#### Exercise requirements
In all of the material below, swap "Torna alla lista" for "Torna all'elenco" and reproduce the lines with nothing else changed. Leave out the pictures.

# # # # #

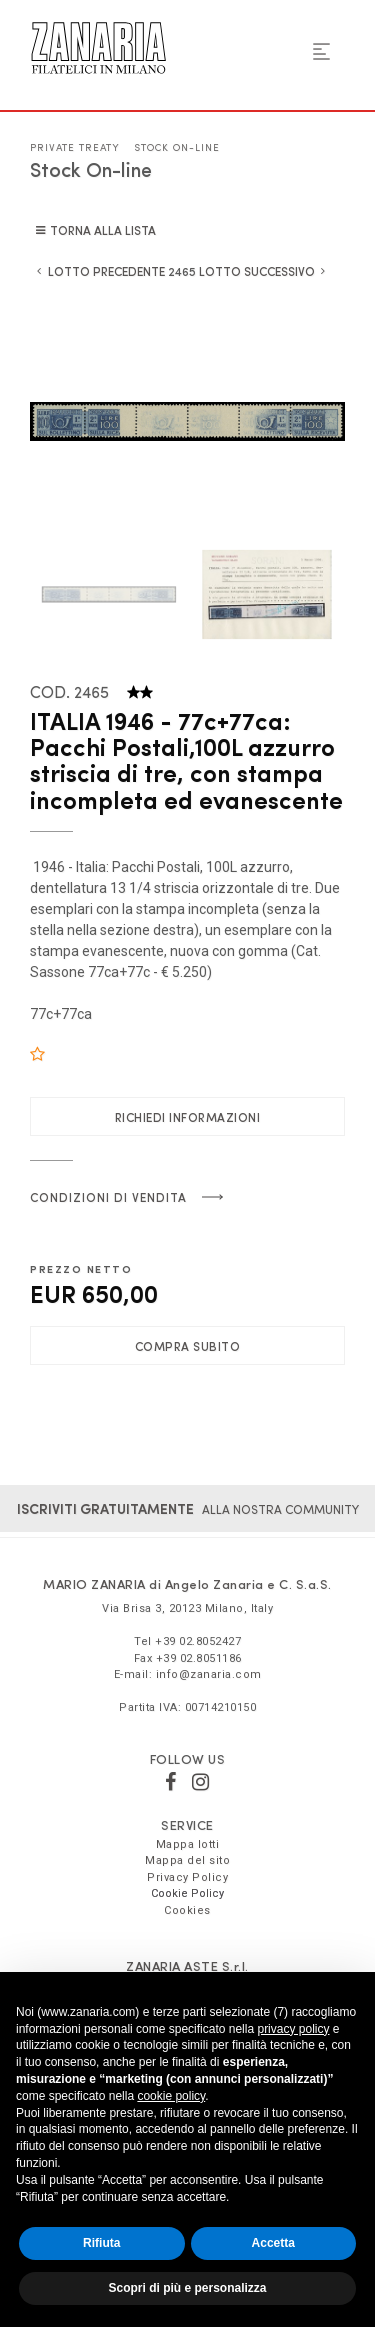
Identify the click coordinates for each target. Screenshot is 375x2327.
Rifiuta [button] (101, 2243)
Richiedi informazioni (188, 1117)
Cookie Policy (187, 1893)
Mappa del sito (187, 1860)
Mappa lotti (188, 1844)
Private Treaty (75, 147)
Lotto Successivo (257, 271)
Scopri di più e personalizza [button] (187, 2288)
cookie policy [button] (171, 2096)
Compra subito (188, 1346)
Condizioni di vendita (108, 1197)
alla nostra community (188, 1509)
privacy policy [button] (293, 2029)
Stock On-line (177, 147)
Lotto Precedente (106, 271)
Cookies (187, 1910)
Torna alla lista (103, 230)
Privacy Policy (187, 1877)
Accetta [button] (273, 2243)
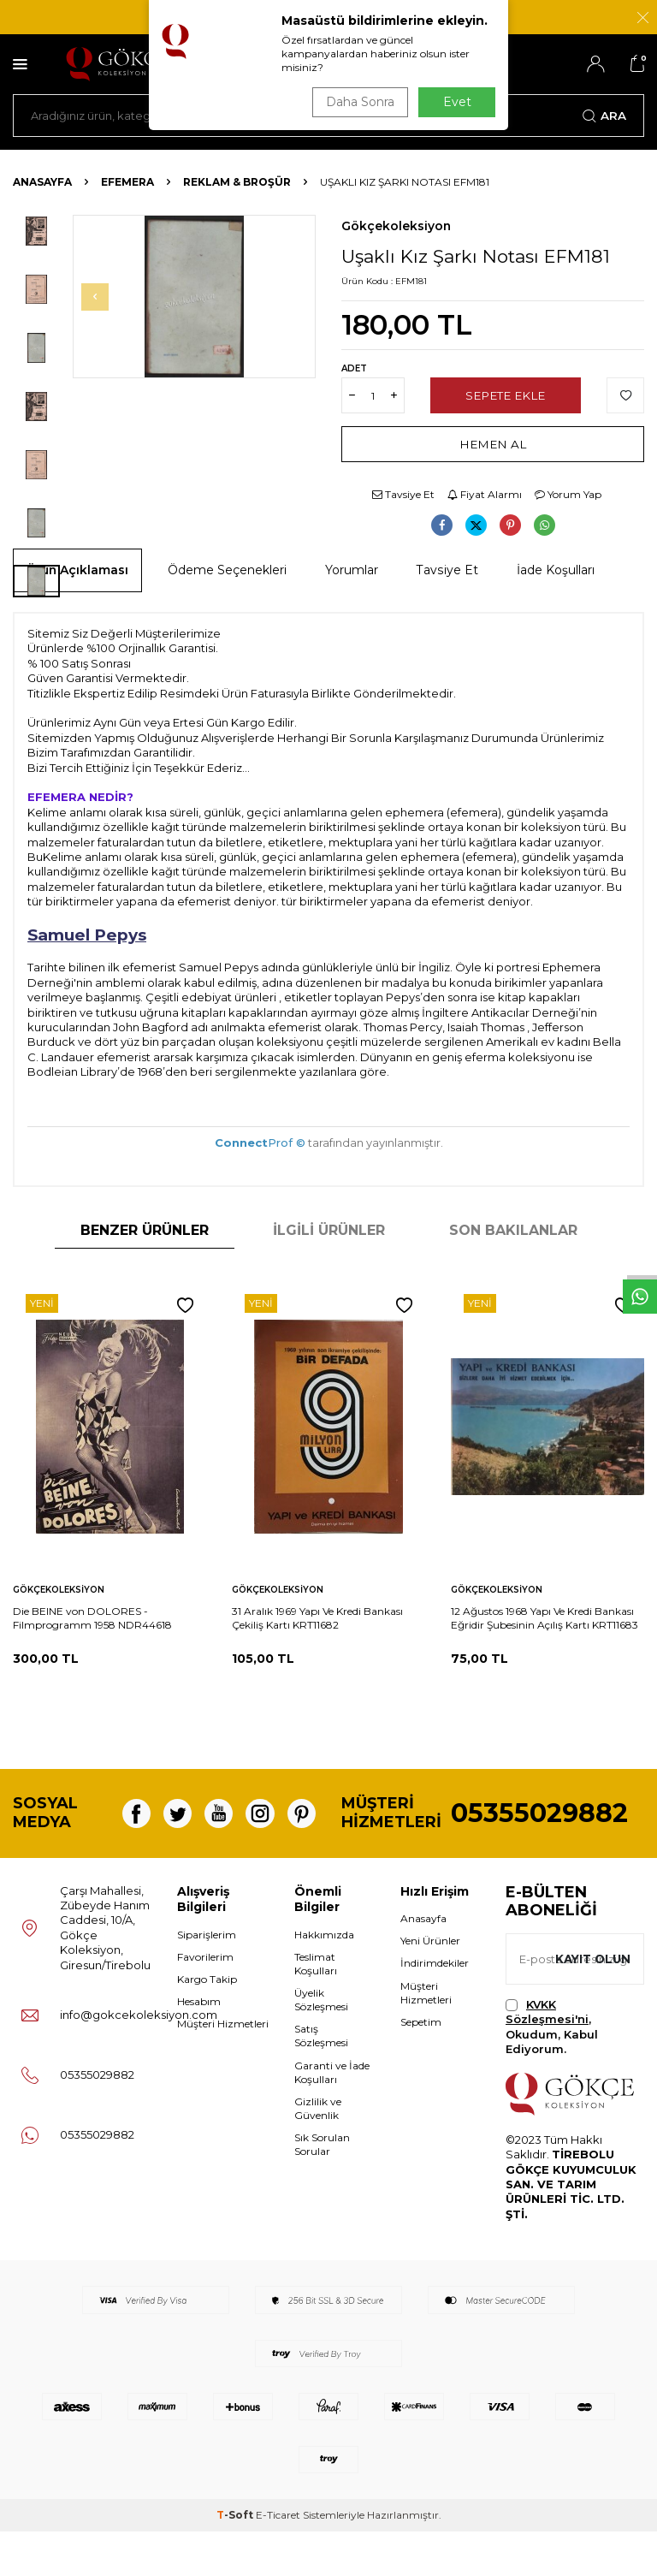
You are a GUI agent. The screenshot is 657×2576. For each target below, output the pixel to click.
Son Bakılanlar (513, 1230)
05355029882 (539, 1835)
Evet (457, 102)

# # # # #

#### Task result
Identify the click coordinates for each target. Screenshot is 375x2327.
Rifiuta [button] (101, 2243)
Richiedi informazioni (188, 1117)
Cookie Policy (187, 1893)
Mappa del sito (187, 1860)
Mappa lotti (188, 1844)
Private Treaty (75, 147)
Lotto Successivo (257, 271)
Scopri di più e personalizza [button] (187, 2288)
cookie policy [button] (171, 2096)
Compra subito (188, 1346)
Condizioni di vendita (108, 1197)
alla nostra community (188, 1509)
privacy policy [button] (293, 2029)
Stock On-line (177, 147)
Lotto Precedente (106, 271)
Cookies (187, 1910)
Torna all'elenco (103, 230)
Privacy Policy (187, 1877)
Accetta [button] (273, 2243)
You are a GUI agent. The screenshot is 657×2576. For each target below, output the pixel to click.
Son Bakılanlar (513, 1230)
05355029882 (539, 1835)
Evet (457, 102)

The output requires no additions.